I don’t necessarily mean that we need to understand all of these things ourselves, but working and living in a changing climate means we have to understand that many forms of expertise are needed to build and live differently. It will come from recognising different ways of knowing and understanding the world. None of us are going to know all this on our own.

I want to turn the question around. I'm curious how this project you’re involved in has been received? It seems like you're producing some friction in your department in terms of calling into question the way you're being taught in the studio. How was the reception of all this and what kind of conversations has it produced in your own department?

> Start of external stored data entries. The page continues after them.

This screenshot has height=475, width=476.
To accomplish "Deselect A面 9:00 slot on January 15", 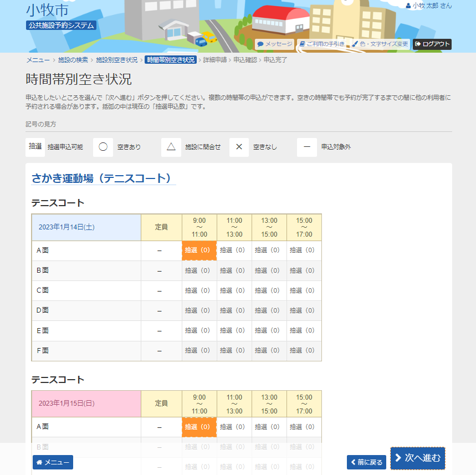I will click(x=198, y=427).
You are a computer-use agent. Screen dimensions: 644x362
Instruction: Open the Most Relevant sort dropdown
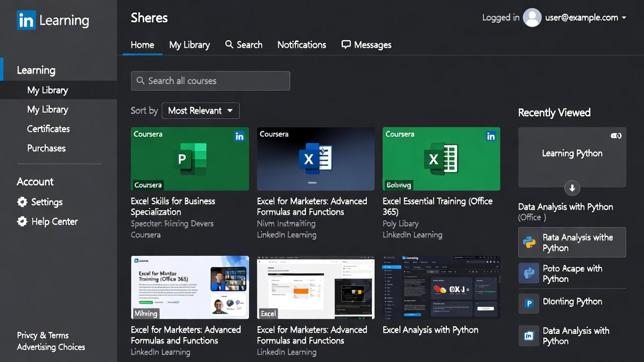(200, 111)
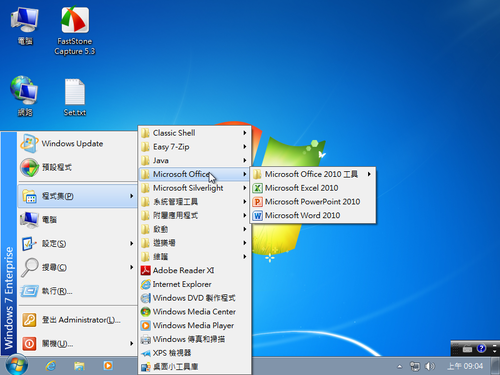The image size is (500, 375).
Task: Select the Java program folder
Action: [194, 160]
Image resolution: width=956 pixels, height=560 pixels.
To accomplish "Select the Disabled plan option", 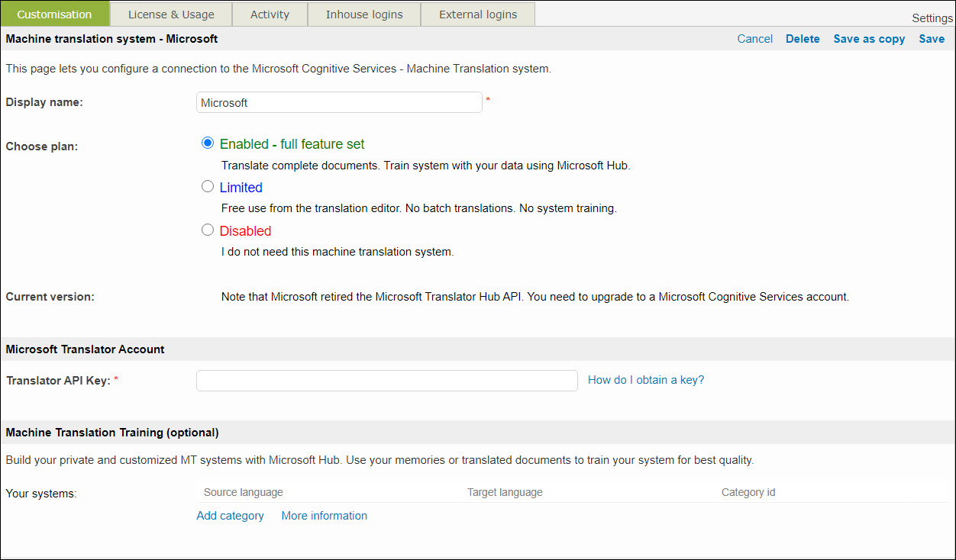I will tap(208, 230).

You're not going to get anywhere if you don't produce some friction.
Most of the issues that have been raised by us and other students were met with a certain level of defensiveness. There is definitely resistance to any form of critique or discourse that insinuates that the school needs to change. We’re all currently trying to navigate this tension and trying to explore possibilities for transforming the school despite all these bodies of power resisting us. We always question, why do architecture and design schools respond so poorly to institutional critique when they are supposedly making space for this kind of friction?

You're not going to get anywhere if you don't produce some friction.

There's a certain blindness to existing issues within faculties. Even in my department, we were assigned a reading list for our exams and it was predominantly dead white men. The only way to diversify your reading list is to do the labour of transforming it yourself and then hope that the next generation of students will also do the same, and keep expanding what type of people we want to be in conversation with. A full transformation isn't going to come until people like us--like all of you--are the ones that are leading the institutions, and perhaps even reimagining what the institutions are. That’s why I would definitely try to support people in your department who are your allies. Another key thing is producing your own forums within the department for the kinds of conversations that you want to see because people in power who are really stuck are never going to change, so it's a matter of figuring out how to get around them, unfortunately. I know that's not a very radical worldview but bureaucracy is very real.